EXTRACTED RECORDS:

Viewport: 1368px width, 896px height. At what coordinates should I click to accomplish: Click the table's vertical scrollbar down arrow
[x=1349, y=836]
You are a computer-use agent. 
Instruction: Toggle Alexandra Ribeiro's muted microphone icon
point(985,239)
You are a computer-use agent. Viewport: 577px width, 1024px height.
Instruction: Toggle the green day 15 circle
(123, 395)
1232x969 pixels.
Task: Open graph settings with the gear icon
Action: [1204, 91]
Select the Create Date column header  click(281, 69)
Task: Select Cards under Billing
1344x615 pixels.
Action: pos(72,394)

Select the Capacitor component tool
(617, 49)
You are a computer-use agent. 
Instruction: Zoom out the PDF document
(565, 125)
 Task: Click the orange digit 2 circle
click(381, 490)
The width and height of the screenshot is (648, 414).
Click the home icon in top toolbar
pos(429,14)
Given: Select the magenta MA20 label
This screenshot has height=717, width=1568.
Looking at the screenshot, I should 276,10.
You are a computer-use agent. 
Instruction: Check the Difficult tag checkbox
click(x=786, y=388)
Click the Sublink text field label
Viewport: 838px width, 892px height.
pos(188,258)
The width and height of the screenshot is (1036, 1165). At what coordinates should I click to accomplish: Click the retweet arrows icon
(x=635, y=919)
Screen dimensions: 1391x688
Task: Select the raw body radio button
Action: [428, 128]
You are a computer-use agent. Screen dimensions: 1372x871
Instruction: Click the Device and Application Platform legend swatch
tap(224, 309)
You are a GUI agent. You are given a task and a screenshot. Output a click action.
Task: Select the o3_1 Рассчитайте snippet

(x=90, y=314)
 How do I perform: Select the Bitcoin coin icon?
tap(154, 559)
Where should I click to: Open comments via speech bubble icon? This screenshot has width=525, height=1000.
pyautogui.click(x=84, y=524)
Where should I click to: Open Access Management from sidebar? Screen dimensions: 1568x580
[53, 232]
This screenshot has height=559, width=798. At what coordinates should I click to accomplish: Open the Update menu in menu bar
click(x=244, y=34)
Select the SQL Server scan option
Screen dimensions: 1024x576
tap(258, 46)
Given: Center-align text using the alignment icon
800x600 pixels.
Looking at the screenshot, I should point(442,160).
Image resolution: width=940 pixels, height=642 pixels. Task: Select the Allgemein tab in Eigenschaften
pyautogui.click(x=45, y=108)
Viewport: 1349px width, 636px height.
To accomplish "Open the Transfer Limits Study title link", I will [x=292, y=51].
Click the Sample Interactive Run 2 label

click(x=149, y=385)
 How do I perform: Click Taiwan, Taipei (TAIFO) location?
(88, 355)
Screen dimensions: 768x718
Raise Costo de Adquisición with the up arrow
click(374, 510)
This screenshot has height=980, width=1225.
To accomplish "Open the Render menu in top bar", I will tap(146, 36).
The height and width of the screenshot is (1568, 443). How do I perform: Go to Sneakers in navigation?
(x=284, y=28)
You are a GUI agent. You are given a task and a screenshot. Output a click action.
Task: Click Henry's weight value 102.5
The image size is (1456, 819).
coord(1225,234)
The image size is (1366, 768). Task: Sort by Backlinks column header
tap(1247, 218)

EXERCISE BRIEF: Exactly and only the lines from the one containing "Task: Click Henry's weight value 102.5" to the end of the entries above are to be written out.

EXPECTED ANSWER:
Task: Click Henry's weight value 102.5
The image size is (1456, 819).
coord(1225,234)
The image size is (1366, 768). Task: Sort by Backlinks column header
tap(1247, 218)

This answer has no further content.